My name is Carrie Cariello. I am forty-two years old.
I am married to a man named Joe and we have five children.
Twelve years ago, I gave birth to a baby boy with a neurological disorder called autism. It impacts the way he eats, sleeps, talks, and thinks.
He is considered special needs, because his needs are special.
For example, he needs to ask me thirty-six thousand times what the plan for the day is, even if it’s just a regular old Monday and we’ve had the same plan every Monday since the beginning of September.
He needs to sleep with six pillows every night or he flips out at bedtime.
He needs medicine to cope with his overwhelming feeling of fear and anxiety.
He needs to roll all of his food between his fingers before he eats it, even meatballs.
I have a child with special needs. Sometimes, I can’t believe it myself.
I mean, it’s easy to understand the who and the what and the where and the how of it all.
My child has autism and it is in his brain and his heart and his soul and his body. It is the result of a complicated mutation in genetics and DNA.
Also, my in-laws.
(I mention my in-laws here because I usually try to blame my husband’s side of the family for the autism gene. As you can imagine, this only helps to strengthen our relationship.)
And yet there are times when I don’t understand the why.
Why did I, of all people, have a boy who needs medicine every night just to sleep and has to touch all of the food on his plate at the dinner table—a boy I hurt for and hope for and love so much that my heart squeezes together?
I have to admit I don’t spend a whole lot of time trying to answer this question because frankly, it’s pretty pointless. It doesn’t change anything.

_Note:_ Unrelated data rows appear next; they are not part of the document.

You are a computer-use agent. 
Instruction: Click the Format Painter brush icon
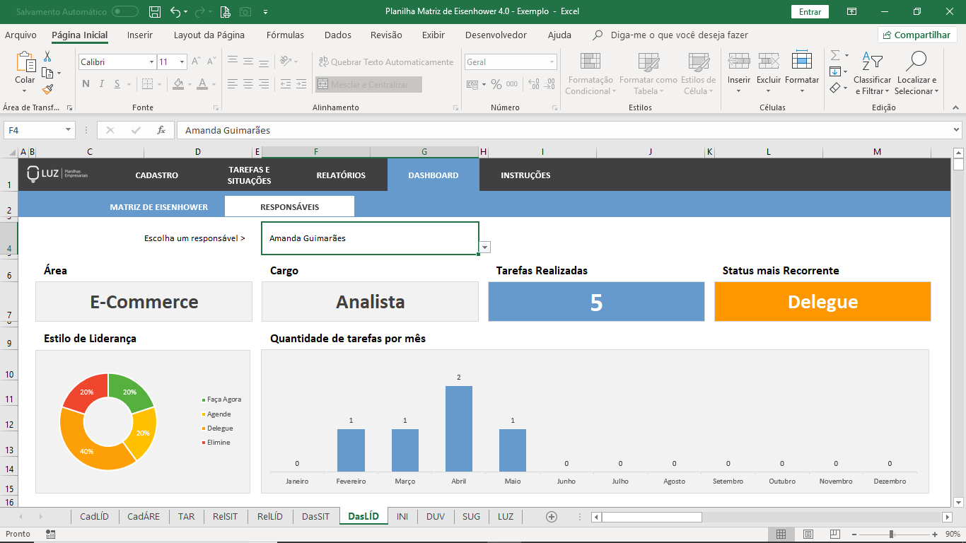(x=47, y=90)
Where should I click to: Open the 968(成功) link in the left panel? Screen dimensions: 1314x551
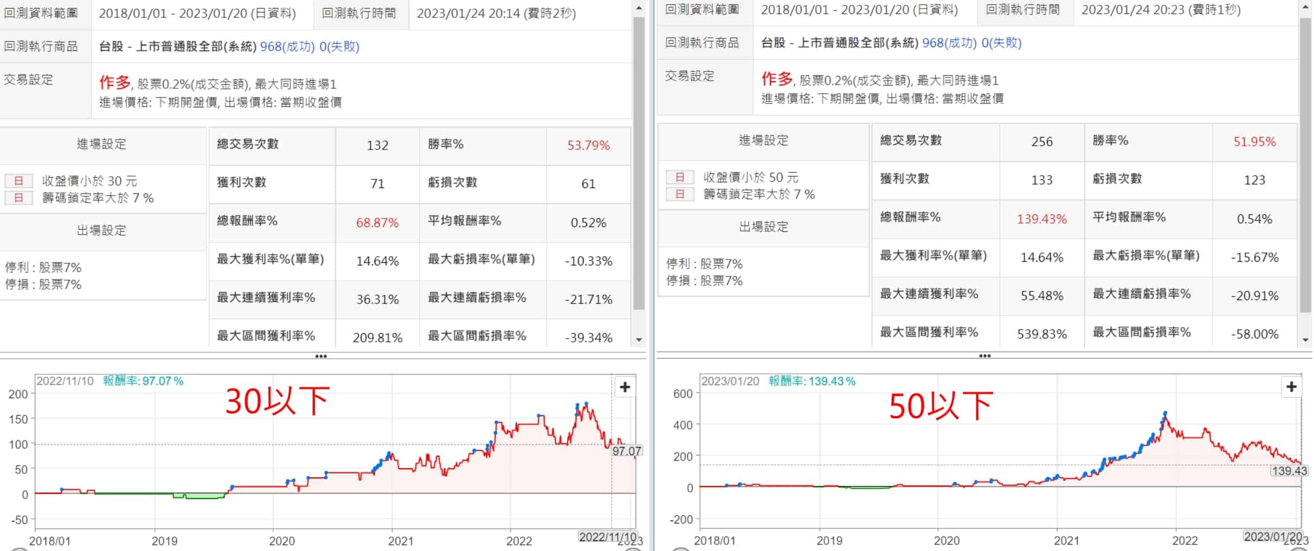pos(287,47)
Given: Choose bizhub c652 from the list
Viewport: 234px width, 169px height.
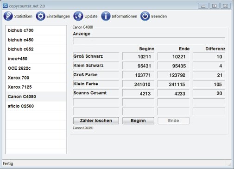Looking at the screenshot, I should point(36,49).
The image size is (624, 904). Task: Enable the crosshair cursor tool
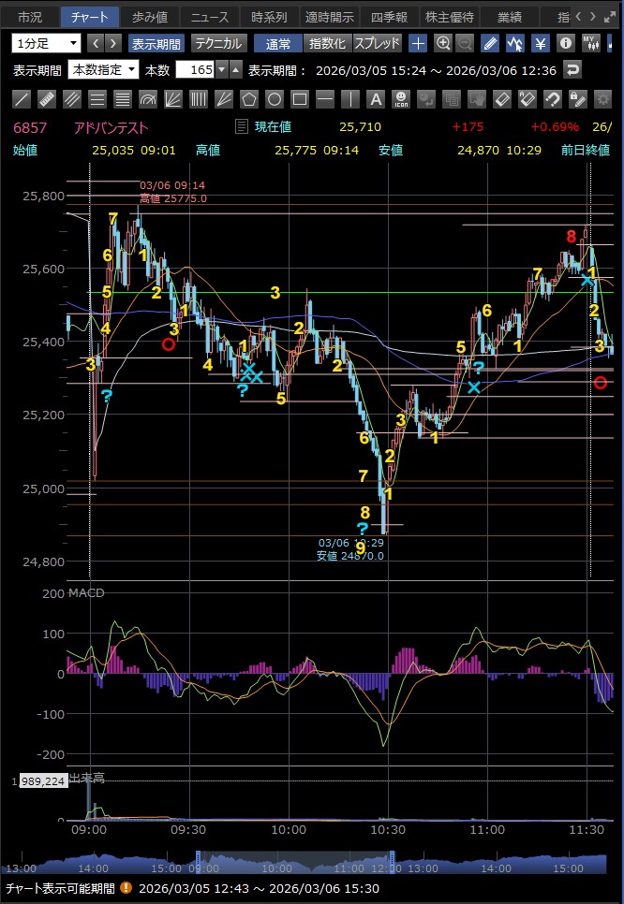[419, 43]
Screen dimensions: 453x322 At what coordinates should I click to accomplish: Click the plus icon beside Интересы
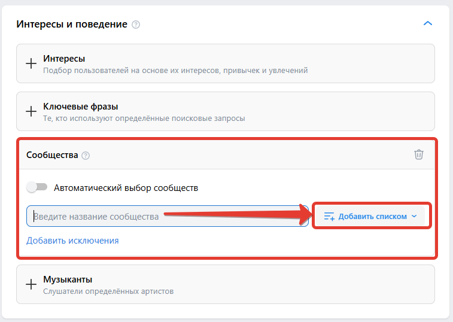(x=31, y=63)
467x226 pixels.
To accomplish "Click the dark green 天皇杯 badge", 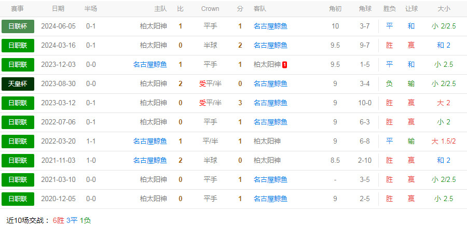I will (x=18, y=84).
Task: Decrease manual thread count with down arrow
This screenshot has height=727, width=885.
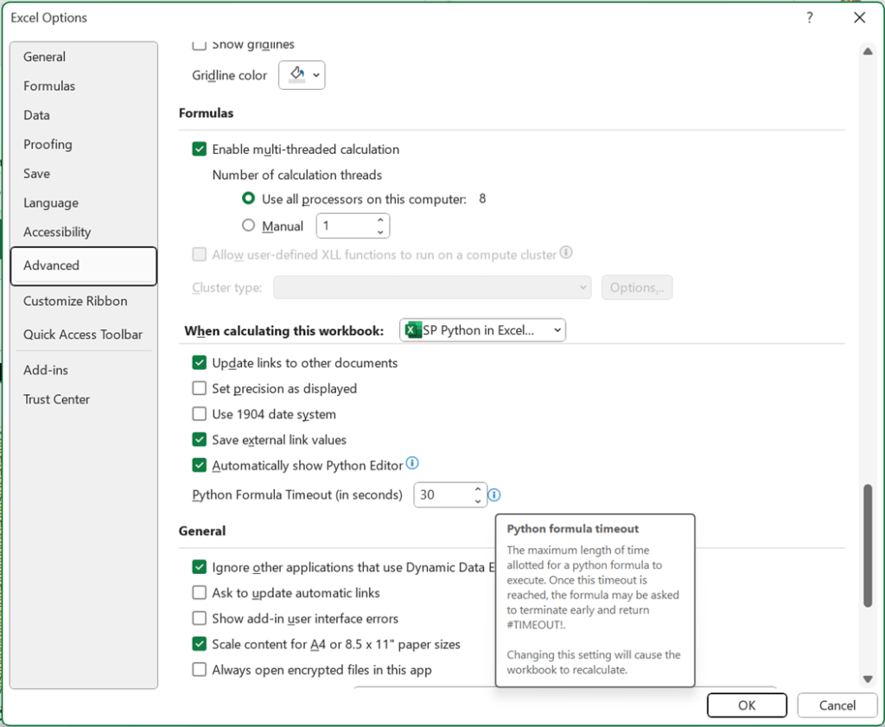Action: (x=380, y=232)
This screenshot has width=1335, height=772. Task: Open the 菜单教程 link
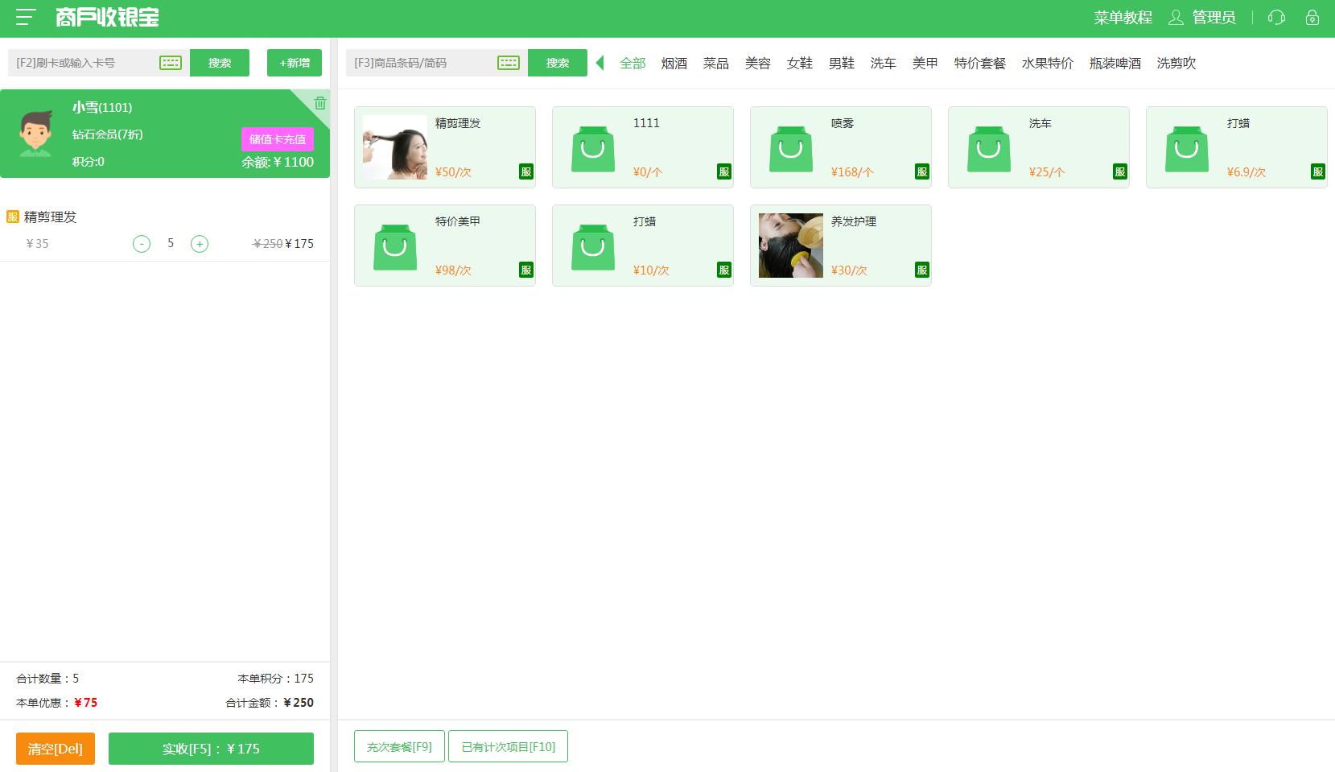coord(1123,18)

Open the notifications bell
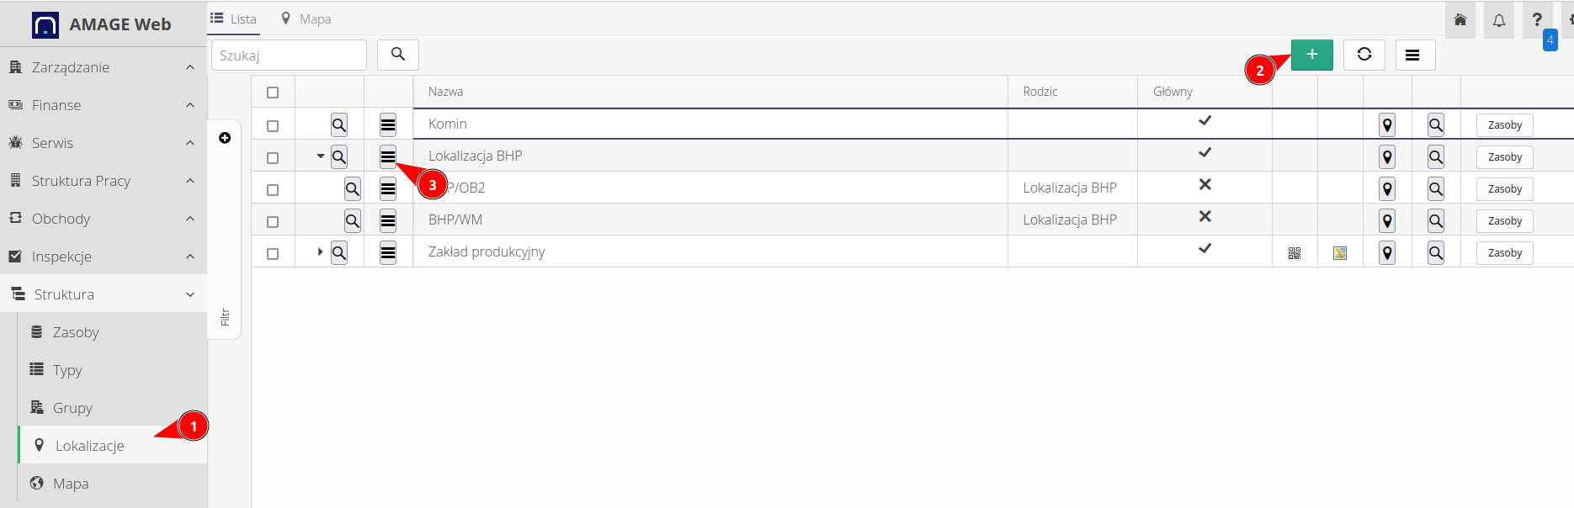point(1499,20)
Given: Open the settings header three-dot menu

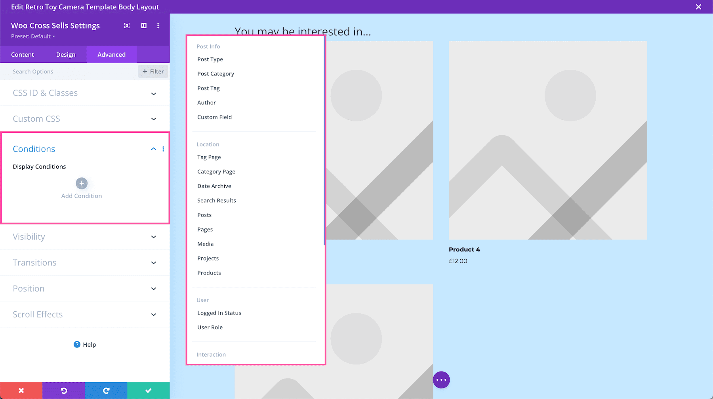Looking at the screenshot, I should point(158,25).
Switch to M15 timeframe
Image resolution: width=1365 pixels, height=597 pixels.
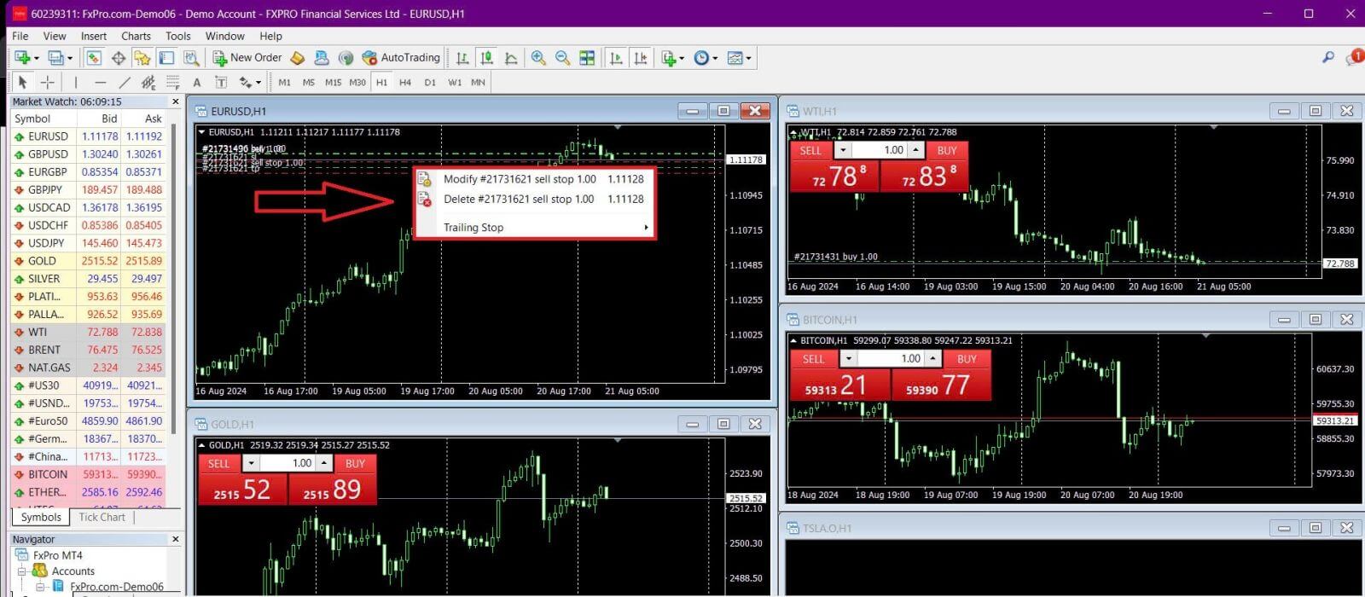coord(333,83)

But every once in a while, when I’m feeling particularly pensive or sad or nervous, it flashes across my subconscious like a lightning bolt. It is bright, and hot, and I don’t want to reach out and touch it because I’m afraid I’ll get burned.
Why did God or the universe or the complicated twist of genetics give me a child with special needs?
Why do I have to think about the long-term effects of medication and wipe greasy meatball fingerprints off the counter every single day?
Why do lie awake at night, worrying about what will happen when I’m not here anymore?
Maybe it was so I would stay married.
Oh, don’t get me wrong, I love my husband. I have loved him for twenty-three years. I love that I know his favorite band is Rush and I love the way he stands at the sink in the morning and brushes his hair. I love sound of his laugh when he hears a good joke, and I love that whenever we sit down in a restaurant and open the menu and there is calamari, I know that’s what he’s going to order.
There is no good way to explain the way autism has affected our marriage except to say that it should have broken us. I mean, I don’t know how it hasn’t broken us already. It should have broken us, and we are somehow still standing. Perhaps the very thing that is trying to tear us apart has actually kept us together all this time.
I am a much different mother than I expected to be.
I am the kind of mother who cares less about grades on a report card and more about teaching my kids how to load the dishwasher. I worry less about trophies on the mantle and more about kindness on the bus.
Perhaps God/the universe/genetics/my in-laws decided to give me a child with special needs so I would learn how to wait. The best things in my life so far are the ones I have waited for; an unexpected sentence, a surprise smile, a quick one-armed hug in the hallway.
The thing is, I will probably never know why I gave birth to a baby with autism, any more than I know why six is the magic number of pillows at bedtime. Some things in life are simply meant to remain a mystery.
But I do know that matter how hard I think it is to have a child with special needs, it is a million times harder for him.
On the days my heart is squeezing, this child’s heart is shattering.
When I am gasping for air amidst autism’s rising tide, this child is nearly drowning.
Underneath it all–the tantrums about a missing pillow and the small orange vial with the little white pills and hundreds of questions about the schedule, I know he’s trying to tell me something else entirely.
Make room for me. I am here.
The thing is, once in a lifetime, you get the chance to meet a person who is unlike any other person you have ever met.
A person who is complicated, and honest, and tenacious, and pure.
This person, well, he changes who you thought you were.
And who you planned to become.
He is traveling a lonesome journey of one, yet changing the lives of many.
He is a boy named Jack. He is my child. He is my son.